On Saturday afternoon, I counted the residential ads in the window of a real estate agent in Mairangi Bay.
There were 44 of them (not counting an ad for a resort, which seemed to me to be more of a business than a residential listing). 38 were already sold. Of the last six, 4 were for undeveloped sections, and 1 was for property on Great Barrier Island. That left just a single ad in the window for the only unsold Auckland residential property they had on their books (an apartment). In short, virtually everything's been sold.
They had a window of rental properties, too. A very ordinary-looking three bedroom home in Browns Bay - which is admittedly a nice neighbourhood with good amenities - will set you back $520 a week. What the real estate agents call an 'executive' home, and what you and I would call the sort of home we're actually looking for, is currently going for over $1,000 a week. There's no two ways about it: when a good quality home is costing you over $50K a year to rent, things have got pretty pricey.
In the spirit of 'economics by walking around', I've drawn several conclusions from this.
One is that everything you hear about the tight Auckland housing market is absolutely correct. If anything, I'd say that it is even tighter than I had imagined.
Another is that I think this is specific to Auckland, and not a symptom of (say) nationally lax or generous lending standards by the banks. If this was happening because all the banks were lending everywhere to anyone who came through their doors, then the estate agents' windows would be equally as full of SOLD signs in Alexandra and Waikanae, and - from admittedly anecdotal accounts of both places recently - they aren't.
And that kind of bothers me: why are the macro-prudential battering rams about to be deployed, if the problem isn't one of nationally excessive credit growth? Especially, as I've posted before, when the statistics on bank lending on houses, or to the household sector more generally, aren't showing any signs of running out of control. I've just re-checked them on the RBNZ website: credit extended to the resident private sector was up 4.3% year on year in May, and lending on housing was up 5.3%. These look to be distinctly unalarming numbers.

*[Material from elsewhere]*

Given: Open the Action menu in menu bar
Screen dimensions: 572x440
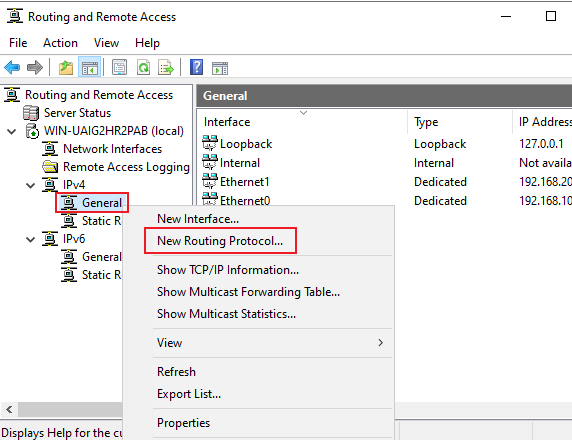Looking at the screenshot, I should click(60, 43).
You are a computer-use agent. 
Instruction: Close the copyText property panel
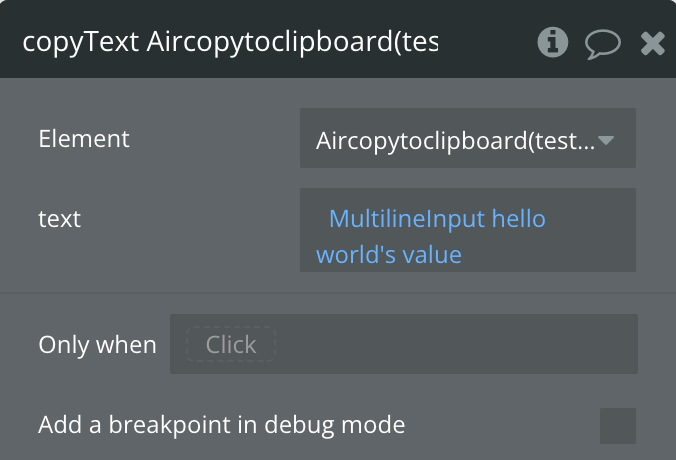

And a last thought is that I'm not too bothered by these high housing and rental prices. Of course, they have provoked just the sort of media reaction you'd expect - it's those Asian-Australians-insert-your-target-victim-group-here that are pricing homes out of the reach of battling Kiwi families. But let's go back to Economics 101. Why, in workably competitive markets, do you ever see high prices, and what are they meant to do?
Hmm. Let's see. Demand increases while supply is constant. Tough one. I'd just observe that all the facts are consistent with an immediate rise in demand (the economy doing much better than expected, the Auckland economy humming along, possibly Christchurch refugees) encountering a short-run fixed supply, and high prices are allocating houses to those that value them most. I don't see a national macroeconomic issue here.

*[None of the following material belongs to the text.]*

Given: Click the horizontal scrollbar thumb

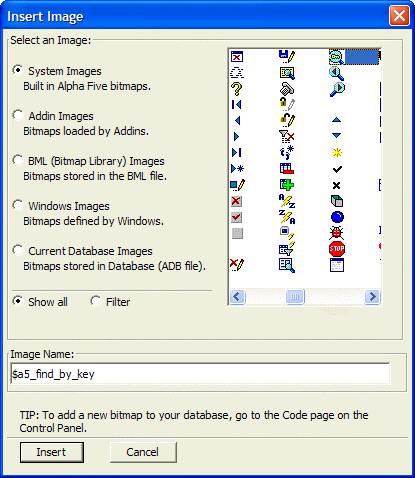Looking at the screenshot, I should coord(295,296).
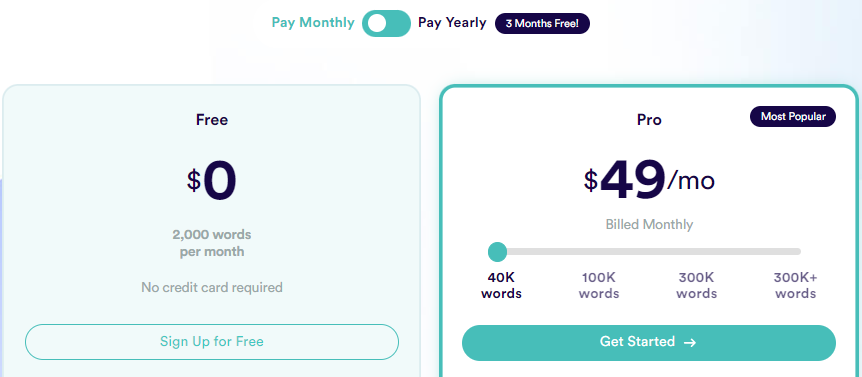Select the Pay Yearly option
This screenshot has height=377, width=862.
[452, 23]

I wouldn't underestimate the supply response, either. I've posted before that as I go running around the North Shore, I've noticed a very substantial amount of infill housing development. In recent weeks, it's taken off even more. I wouldn't say that every single large section has been built on, or that every dilapidated 1950s home has been turned into two fancy townhouses, but it's heading that way. This looks like a problem that is part of the way to fixing itself.
I have a lot of sympathy with the argument that even purist inflation-targetting central banks need to be mindful of asset price movements. And I'm also mindful that real-time policymakers will find it hard to differentiate between relative price movements (not an issue for monetary policy) and generalised price pressures. And I'm mindful that central banks have a particular set of risk-management priorities, which above all are focussed on taking the low-probability but high-impact events out of play. They have to be very careful not to make expensive mistakes. All that said, I'm really struggling with the currently accepted notion that the Auckland market has got out of hand because of over-loose monetary policy.